Data retention will be governed by various data privacy laws, not withstanding the GDPR which in the UK was enacted under the Data Protection Act 2018 and will remain in force even after the UK leaves the EU fully in 2021 (on the current timeline). Take a look at my blog on Managing and Securing Data for more information. What will happen in other countries will depend on local laws, but any EU country will be governed by the GDPR and so will data relating to any EU/UK national in other countries.
Will this data be continued to be collected?
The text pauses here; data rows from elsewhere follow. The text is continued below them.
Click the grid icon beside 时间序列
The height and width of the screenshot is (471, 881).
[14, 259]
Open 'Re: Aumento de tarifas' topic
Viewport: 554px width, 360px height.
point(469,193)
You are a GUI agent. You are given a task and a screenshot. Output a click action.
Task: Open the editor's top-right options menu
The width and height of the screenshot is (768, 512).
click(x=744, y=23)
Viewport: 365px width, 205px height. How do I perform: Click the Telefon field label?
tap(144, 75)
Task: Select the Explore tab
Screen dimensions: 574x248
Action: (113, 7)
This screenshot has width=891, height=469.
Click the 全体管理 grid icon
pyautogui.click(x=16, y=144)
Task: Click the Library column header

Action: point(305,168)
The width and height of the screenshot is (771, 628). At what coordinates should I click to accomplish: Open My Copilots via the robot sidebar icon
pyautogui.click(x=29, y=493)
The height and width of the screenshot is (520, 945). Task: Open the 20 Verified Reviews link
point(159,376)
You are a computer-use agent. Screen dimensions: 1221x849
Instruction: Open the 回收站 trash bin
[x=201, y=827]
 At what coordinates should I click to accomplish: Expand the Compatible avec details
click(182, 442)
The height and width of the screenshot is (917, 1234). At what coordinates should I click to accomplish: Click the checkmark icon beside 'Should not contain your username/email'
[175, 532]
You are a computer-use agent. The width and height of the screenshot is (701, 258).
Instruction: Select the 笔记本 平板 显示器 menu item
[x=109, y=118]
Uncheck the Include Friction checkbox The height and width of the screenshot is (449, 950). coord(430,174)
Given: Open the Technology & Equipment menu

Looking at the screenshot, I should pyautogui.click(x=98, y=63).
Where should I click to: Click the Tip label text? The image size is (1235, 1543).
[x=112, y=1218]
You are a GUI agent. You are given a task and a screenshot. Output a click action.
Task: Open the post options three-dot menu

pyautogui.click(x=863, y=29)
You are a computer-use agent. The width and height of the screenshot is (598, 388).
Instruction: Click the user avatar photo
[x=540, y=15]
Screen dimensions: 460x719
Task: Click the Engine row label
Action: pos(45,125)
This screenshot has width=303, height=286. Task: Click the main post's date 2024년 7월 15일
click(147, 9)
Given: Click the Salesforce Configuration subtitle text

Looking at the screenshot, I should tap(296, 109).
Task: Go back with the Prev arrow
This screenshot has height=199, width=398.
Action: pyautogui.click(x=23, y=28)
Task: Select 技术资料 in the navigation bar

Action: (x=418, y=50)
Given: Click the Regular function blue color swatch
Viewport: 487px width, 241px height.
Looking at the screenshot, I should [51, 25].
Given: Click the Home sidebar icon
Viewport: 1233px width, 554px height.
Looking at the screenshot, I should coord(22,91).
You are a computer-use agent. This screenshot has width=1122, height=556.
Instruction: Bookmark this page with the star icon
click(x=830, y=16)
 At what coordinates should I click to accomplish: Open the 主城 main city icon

This will depend on whether the service remains active and/or is repurposed. Once this type of tracing is established, it will be very hard for the UK (and other) government to put it aside. Rather than having to raise multiple court orders to gather location data on individuals, they can use the NHS service instead. If that service is repurposed after the pandemic is resolved this is a real possibility.
Once an app is installed, it is often forgotten and continues to collect data. This is why I advocate reviewing your installed apps on a regular basis and removing ones that don’t add any value – once you have cancelled the account and removed all your data of course.
We are all living the COVID 19 pandemic in our own ways. We all want things to get back to normal (whatever that is with all the resulting economic damage). One way forward is contact tracing so that we can head off a new spike in infections. As I have mentioned above, there are various ways this can be achieved, all of which have a down side in terms of security as well as our individual privacy.
For the moment I think people will just have to suck it up and comply. The alternative is to keep us all in lock-down, or live with the likelihood of multiple infection spikes forcing us back into lock-down.
Once the need for this contact tracing is over, we have an effective vaccine or the virus mutates into a harmless version, we need to make sure these measures are removed to protect our privacy.
I also tweeted about a COVID 19 infection tracing app on 19 April which I have researched and currently consider to be useful.